----- EXTRACTED ENTRIES

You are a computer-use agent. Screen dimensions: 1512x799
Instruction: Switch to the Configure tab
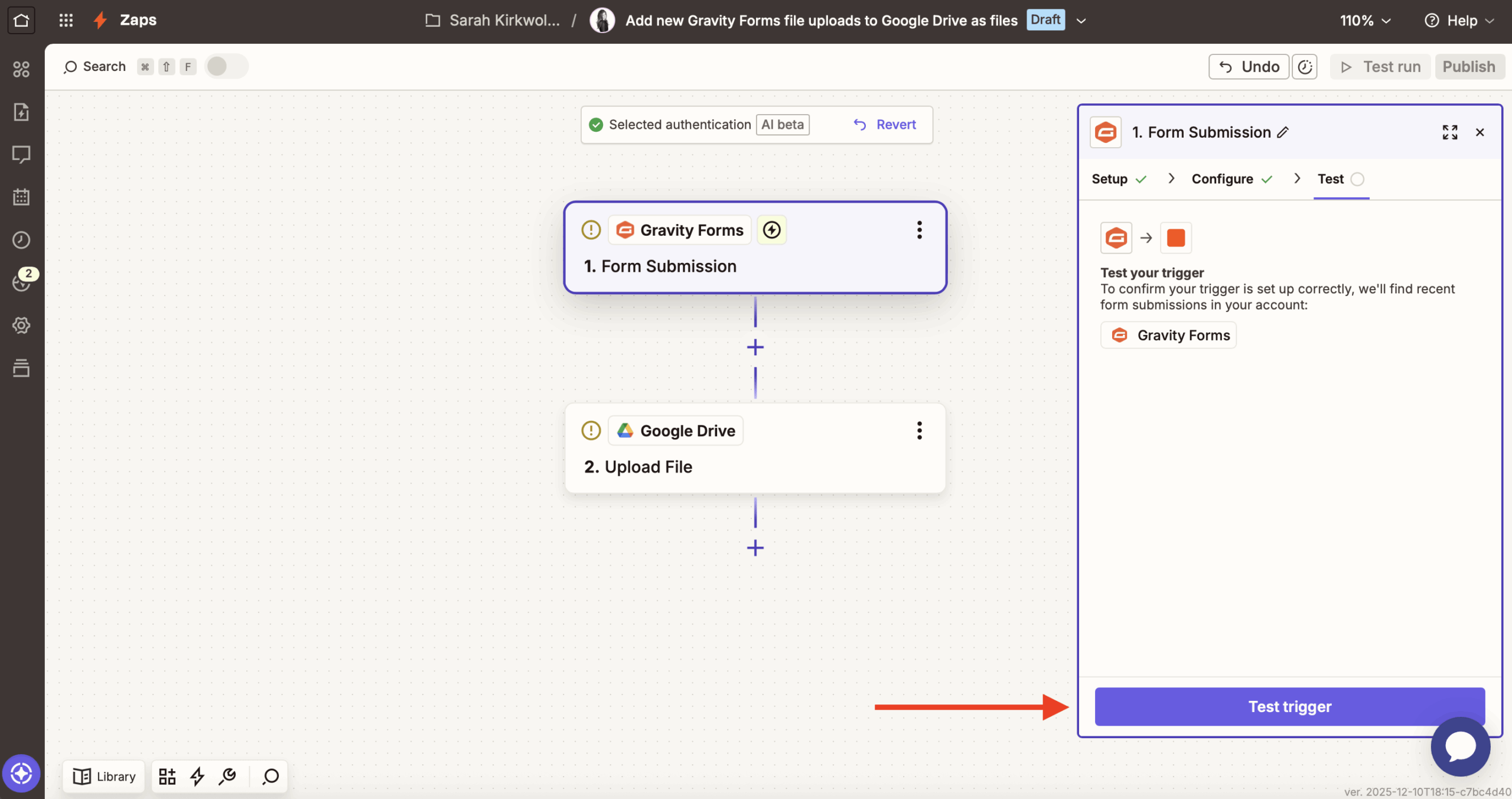point(1222,178)
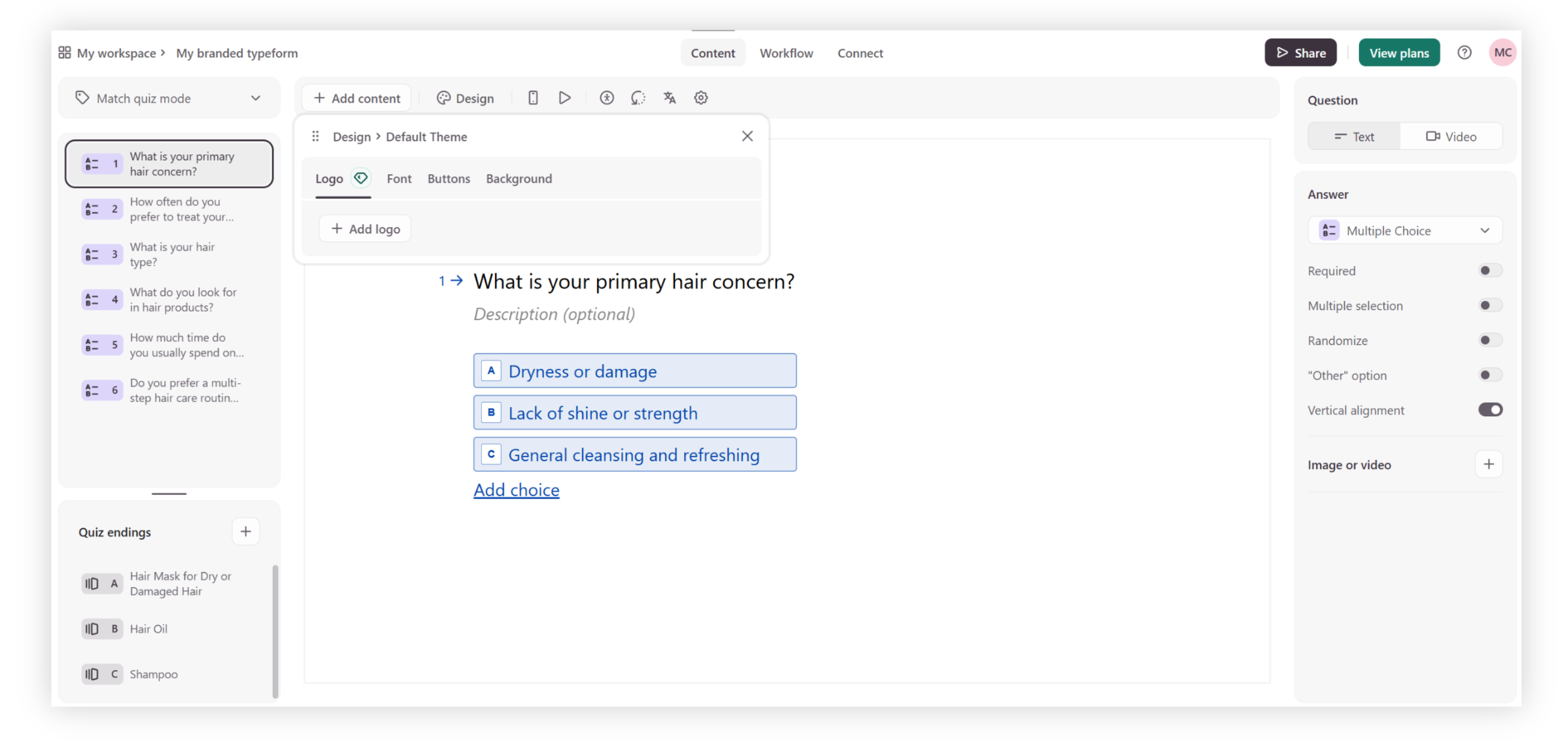1568x743 pixels.
Task: Open the mobile preview icon
Action: (x=533, y=98)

----------

EXERCISE GOAL: The records above need to be printed in full and exactly, without any of the pictures.

EXERCISE ANSWER:
You are a computer-use agent. Screen dimensions: 1512x799
Instruction: Switch to the Configure tab
point(1222,178)
1568x743 pixels.
Task: Open the mobile preview icon
Action: (x=533, y=98)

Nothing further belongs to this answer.